### [INPUT]
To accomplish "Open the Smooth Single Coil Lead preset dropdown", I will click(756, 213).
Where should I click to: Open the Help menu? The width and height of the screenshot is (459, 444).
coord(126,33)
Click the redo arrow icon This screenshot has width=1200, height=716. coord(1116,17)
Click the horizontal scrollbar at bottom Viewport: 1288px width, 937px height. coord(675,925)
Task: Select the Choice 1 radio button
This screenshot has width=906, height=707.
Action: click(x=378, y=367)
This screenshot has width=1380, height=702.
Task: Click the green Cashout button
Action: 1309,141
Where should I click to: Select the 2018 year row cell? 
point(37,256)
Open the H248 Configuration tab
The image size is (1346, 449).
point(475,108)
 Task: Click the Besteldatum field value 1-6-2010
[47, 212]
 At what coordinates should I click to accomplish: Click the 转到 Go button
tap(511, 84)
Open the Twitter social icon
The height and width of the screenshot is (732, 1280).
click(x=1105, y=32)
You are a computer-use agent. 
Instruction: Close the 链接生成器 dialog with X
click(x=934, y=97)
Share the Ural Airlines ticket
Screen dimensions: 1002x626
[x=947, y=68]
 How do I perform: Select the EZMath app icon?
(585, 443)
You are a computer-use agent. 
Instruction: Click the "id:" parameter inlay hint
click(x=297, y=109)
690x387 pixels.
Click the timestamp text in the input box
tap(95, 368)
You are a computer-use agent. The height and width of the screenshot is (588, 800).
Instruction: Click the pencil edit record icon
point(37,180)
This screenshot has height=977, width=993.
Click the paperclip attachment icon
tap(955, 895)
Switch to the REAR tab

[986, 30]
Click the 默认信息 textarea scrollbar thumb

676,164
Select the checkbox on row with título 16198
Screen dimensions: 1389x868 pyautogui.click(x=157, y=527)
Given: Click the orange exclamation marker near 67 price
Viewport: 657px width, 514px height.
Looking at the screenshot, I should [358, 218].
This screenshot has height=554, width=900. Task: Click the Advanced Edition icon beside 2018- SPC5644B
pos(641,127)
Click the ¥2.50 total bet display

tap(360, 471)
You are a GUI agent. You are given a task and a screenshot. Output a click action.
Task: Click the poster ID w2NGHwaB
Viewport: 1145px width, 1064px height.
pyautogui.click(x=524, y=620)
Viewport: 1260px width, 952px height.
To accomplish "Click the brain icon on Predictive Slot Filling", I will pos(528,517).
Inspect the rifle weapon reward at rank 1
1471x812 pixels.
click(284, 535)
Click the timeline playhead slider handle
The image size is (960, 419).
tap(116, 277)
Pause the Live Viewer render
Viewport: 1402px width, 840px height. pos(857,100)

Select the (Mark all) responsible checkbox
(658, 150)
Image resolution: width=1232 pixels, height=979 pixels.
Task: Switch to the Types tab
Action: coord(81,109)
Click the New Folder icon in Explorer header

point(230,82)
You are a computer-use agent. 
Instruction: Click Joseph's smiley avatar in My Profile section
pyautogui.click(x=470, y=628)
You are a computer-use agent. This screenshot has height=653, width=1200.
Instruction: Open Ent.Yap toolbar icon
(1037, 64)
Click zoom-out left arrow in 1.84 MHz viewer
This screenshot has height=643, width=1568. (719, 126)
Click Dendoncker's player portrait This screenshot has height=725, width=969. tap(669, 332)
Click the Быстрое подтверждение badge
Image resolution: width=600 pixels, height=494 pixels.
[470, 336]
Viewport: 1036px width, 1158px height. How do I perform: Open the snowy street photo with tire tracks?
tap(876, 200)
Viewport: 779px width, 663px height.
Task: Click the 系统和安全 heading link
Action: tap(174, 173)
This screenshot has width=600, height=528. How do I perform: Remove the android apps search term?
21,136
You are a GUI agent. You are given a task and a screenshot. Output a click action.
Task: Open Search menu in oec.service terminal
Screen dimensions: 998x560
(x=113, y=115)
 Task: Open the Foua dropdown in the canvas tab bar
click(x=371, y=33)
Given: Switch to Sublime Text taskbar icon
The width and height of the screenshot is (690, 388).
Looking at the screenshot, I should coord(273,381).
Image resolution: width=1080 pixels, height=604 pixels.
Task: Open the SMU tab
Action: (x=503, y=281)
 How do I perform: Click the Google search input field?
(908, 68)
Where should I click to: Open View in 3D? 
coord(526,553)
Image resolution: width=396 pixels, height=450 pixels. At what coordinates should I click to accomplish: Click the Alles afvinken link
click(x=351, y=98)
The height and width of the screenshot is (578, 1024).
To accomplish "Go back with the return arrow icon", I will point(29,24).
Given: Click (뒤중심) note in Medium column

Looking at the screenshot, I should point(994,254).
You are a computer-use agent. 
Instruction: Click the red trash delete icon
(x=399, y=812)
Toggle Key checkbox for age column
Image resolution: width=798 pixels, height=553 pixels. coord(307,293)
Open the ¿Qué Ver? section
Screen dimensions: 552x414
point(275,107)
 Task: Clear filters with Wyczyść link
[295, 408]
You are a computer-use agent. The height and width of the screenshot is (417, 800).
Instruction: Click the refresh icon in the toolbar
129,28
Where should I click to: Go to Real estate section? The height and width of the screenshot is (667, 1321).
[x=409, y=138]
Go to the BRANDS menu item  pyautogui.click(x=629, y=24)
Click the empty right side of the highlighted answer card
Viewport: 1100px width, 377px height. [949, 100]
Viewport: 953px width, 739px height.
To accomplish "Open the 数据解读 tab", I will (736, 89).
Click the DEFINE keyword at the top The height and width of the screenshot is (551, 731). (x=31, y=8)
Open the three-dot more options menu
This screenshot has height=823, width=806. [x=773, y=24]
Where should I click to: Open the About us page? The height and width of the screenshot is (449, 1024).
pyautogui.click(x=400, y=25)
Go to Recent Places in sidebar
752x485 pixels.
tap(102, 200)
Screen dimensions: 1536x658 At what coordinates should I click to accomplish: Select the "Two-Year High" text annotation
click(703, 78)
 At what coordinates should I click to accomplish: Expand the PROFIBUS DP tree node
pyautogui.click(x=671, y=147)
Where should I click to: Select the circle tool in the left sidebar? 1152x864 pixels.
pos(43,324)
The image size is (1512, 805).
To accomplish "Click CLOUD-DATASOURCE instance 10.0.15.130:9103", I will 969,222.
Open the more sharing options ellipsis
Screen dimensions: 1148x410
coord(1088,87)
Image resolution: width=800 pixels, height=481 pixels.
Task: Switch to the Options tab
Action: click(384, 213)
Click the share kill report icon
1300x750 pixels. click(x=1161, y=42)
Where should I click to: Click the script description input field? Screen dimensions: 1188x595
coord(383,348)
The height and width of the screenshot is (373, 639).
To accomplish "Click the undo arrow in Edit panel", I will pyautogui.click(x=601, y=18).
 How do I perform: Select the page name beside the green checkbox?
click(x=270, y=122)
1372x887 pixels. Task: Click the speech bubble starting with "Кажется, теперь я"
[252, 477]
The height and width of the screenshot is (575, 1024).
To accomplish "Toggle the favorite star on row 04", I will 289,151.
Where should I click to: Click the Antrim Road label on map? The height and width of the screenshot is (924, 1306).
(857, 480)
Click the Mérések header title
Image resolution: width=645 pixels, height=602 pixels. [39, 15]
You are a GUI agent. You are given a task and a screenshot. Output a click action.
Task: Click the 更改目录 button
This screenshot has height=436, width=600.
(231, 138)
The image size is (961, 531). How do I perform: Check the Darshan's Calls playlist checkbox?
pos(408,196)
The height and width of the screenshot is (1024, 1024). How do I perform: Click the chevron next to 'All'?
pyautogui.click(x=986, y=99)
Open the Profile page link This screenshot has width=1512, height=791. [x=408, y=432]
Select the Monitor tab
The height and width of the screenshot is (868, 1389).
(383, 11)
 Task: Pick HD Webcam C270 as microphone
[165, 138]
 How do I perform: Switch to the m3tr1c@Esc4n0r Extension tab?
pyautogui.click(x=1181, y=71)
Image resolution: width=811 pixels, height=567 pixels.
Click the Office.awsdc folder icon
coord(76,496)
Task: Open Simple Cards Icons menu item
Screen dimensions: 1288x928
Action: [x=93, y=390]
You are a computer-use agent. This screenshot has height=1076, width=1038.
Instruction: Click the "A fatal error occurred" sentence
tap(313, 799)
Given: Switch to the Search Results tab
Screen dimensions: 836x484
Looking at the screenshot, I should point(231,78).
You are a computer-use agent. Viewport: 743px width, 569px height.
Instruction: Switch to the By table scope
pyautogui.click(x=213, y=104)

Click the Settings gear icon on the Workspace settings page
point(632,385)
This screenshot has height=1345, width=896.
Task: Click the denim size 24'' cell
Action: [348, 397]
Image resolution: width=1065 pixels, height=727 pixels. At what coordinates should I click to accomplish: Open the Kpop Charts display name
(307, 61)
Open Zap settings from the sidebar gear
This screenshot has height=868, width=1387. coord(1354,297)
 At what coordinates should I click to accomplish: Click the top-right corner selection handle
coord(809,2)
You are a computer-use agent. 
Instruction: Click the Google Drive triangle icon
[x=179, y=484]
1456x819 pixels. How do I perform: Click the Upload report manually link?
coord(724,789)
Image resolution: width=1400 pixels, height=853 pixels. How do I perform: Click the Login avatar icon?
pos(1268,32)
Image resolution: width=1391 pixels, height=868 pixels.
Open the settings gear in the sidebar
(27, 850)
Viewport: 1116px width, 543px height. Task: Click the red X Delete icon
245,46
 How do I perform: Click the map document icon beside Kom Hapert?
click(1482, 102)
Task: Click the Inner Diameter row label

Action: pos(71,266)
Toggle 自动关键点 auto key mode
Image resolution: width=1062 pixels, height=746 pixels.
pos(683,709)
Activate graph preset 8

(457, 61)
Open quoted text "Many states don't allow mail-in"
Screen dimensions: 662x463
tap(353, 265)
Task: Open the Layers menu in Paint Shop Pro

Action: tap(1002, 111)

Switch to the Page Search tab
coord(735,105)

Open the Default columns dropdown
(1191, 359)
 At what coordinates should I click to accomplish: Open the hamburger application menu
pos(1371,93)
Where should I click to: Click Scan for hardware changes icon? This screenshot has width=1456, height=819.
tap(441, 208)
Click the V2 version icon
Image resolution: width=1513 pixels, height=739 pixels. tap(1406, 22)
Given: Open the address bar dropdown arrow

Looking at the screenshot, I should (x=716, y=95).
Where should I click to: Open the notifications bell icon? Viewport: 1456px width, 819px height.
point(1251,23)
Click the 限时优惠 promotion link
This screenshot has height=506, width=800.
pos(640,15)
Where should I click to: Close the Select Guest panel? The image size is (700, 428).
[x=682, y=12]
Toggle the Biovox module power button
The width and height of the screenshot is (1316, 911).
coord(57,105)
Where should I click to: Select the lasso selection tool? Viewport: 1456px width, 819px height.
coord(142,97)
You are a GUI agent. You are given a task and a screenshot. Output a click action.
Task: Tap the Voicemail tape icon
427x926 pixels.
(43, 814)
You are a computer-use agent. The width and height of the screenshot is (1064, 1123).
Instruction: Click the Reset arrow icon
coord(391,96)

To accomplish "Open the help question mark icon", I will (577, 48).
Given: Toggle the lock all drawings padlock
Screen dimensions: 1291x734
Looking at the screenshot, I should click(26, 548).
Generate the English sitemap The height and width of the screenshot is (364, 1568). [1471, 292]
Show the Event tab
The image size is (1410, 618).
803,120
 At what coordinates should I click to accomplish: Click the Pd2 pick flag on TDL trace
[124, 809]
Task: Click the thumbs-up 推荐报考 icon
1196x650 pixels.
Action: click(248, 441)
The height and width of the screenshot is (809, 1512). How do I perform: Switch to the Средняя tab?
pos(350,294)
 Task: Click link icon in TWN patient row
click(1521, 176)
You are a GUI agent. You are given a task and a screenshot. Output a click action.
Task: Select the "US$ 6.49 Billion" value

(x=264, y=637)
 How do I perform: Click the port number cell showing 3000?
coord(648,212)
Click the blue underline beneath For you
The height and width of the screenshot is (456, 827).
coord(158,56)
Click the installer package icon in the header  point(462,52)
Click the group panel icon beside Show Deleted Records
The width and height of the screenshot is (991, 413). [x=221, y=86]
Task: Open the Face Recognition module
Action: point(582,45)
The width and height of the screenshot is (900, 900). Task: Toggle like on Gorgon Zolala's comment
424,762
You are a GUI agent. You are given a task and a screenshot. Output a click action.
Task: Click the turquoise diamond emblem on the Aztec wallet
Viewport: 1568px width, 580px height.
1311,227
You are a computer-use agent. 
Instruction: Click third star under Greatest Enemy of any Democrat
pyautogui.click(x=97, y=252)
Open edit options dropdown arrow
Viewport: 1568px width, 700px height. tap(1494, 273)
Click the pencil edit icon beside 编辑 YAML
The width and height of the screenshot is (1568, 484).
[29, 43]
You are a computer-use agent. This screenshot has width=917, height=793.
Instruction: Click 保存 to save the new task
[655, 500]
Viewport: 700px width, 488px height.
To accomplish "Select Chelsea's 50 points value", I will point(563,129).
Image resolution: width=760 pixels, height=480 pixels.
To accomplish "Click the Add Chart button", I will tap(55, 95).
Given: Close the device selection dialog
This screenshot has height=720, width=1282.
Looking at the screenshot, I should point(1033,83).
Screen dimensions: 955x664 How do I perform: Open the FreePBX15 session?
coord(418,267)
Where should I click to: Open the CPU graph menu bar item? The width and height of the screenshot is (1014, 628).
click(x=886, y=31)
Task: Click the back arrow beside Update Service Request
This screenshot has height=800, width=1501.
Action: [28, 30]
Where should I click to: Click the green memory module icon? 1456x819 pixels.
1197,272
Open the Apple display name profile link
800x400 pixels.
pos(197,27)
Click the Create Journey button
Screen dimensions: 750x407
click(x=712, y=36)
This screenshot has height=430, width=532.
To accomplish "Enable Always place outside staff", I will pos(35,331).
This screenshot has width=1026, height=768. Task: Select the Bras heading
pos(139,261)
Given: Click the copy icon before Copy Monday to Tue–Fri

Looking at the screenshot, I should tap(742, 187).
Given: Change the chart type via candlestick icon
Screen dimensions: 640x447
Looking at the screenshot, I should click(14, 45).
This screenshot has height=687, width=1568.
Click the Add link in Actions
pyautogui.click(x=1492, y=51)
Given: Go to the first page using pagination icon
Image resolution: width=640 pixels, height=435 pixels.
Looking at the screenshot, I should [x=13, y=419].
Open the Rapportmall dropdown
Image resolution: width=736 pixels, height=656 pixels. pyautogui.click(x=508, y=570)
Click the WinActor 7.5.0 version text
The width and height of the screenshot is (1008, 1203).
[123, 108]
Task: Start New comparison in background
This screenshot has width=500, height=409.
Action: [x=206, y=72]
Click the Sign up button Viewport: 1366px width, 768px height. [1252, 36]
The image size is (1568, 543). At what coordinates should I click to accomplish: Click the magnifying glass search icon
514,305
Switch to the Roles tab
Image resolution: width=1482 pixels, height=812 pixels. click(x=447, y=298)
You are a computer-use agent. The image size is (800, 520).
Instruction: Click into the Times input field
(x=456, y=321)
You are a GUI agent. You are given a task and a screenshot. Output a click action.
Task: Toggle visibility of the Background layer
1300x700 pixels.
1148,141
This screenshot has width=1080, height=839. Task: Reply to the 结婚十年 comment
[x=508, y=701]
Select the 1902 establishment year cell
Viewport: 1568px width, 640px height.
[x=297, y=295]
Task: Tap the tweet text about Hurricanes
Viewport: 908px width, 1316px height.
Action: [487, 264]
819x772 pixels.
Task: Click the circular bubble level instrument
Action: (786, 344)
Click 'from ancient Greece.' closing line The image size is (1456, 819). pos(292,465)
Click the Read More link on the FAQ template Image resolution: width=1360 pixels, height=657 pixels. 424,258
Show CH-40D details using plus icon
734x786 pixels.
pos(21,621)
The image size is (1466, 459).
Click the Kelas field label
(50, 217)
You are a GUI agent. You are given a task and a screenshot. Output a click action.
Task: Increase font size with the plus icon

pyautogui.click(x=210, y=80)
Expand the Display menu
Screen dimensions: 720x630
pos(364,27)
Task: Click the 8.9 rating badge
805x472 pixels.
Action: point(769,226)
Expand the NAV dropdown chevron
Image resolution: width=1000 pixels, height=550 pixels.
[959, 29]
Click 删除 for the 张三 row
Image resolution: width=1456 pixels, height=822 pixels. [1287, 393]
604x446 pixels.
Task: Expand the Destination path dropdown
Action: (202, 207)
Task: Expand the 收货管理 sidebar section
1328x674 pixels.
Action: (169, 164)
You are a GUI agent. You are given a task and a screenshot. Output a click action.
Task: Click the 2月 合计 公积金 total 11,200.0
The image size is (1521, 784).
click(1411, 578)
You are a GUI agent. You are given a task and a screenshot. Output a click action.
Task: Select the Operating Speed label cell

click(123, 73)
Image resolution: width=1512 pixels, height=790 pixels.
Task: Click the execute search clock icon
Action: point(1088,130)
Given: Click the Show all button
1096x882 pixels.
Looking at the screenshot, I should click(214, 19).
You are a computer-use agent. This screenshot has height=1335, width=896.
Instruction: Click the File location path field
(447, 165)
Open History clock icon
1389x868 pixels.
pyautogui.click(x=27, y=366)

### [OBJECTIVE]
Return the lines from the start of the records through the line with "coord(126,33)", copied verbatim and including that line.

### [TASK SOLUTION]
To accomplish "Open the Smooth Single Coil Lead preset dropdown", I will click(756, 213).
Where should I click to: Open the Help menu? The width and height of the screenshot is (459, 444).
coord(126,33)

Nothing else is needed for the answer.